CRÓNICA DA CULTURA
A ilusão da pós-verdade chama-se mentira. O medo do outro e do diferente só se supera com partilha de responsabilidades e melhor democracia. É de economia ciente da importância da cultura como criação que falamos.
por Guilherme d’Oliveira Martins in Jornal Público / 07 de agosto de 2019
E de facto ao olhar para a ponte de Mostar em 1982, o sonho que haveria um passo comum em direcção a um futuro melhor foi-me claro. E foi-me claro pela história da responsabilidade que o pluralismo da democracia a todos chamaria; e foi-me claro pelo impacto da cultura que vivi naquela viagem de meses à Jugoslávia; e foi-me claro porque não queria uma coisa abstracta situada no futuro de todos nós: uma coisa abstracta com nome de mentira.
Acreditei que todos nós chegaríamos à conclusão de que a alteridade dos outros é parte integrante da nossa humanidade. Acreditei que a cultura dos povos seria tão criativa que animada por vontades objectivas desmontaria as instituições imperfeitas, as económicas e as outras, e só o seu prenúncio impediria a compreensão incauta da globalização.
Estava longe da brutalidade com que os vários tipos de terrorismos saltariam das televisões defendendo a lucidez dos estados em pânico como realidade ancora em vontades, ou seja, em votos mesmo não expressos.
Navegar nos barcos de Klee deixou de ser política de acolhimento e defesa de um interior espírito de desafio à criatividade nas mudanças estruturais de vida. A partilha de riscos na determinação do bem-estar não se concretizou como messias à construção da prosperidade na idealização da cultura e da civilização.

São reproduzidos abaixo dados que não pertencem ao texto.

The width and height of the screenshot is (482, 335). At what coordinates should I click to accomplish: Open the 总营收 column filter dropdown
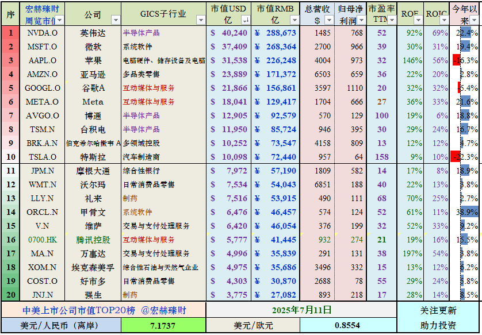pyautogui.click(x=329, y=20)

E é de uma economia ciente da importância da cultura como criação que falamos, sem respostas definitivas, sem mensagens redentoras, sem eutanásias de valores.
Há que nos desviarmos de guiões que nos são sugeridos mesmo quando não pareça; há que entender os traumas do passado como base para discussão de possibilidades futuras; há que estarmos atentos à actualidade que se move à nossa volta cheia de nostalgias para que nacionalismos sejam a solução lacunar das democracias.
Não podemos dizer que precisamos de tempo pois já não há tempo para nos redimirmos das desatenções. Os pensadores receiam que nem as ciências nem as artes possam ser suficientes para seduzir as plateias de vidas que não prosperando, têm o poder dos saltos violentos como solução e pseudo sustento ideológico para justificação comportamental de si mesmas.
Por isso mesmo, neste caldeirão
é de uma economia ciente da importância da cultura como criação que falamos, sem respostas definitivas, sem mensagens redentoras, sem eutanásias de valores
sem os homicídios das guerras e a atribuição estonteada de culpas.
A distância que nos separa dos totalitarismos não nos deve deixar baixar a guarda.
Quem joga? E o que se joga? Quem é o senhor do Jogo?
Como é a noite sem estrelas?
é de uma economia ciente da importância da cultura como criação que falamos, sem nos conformarmos com a condição humana que nos coube.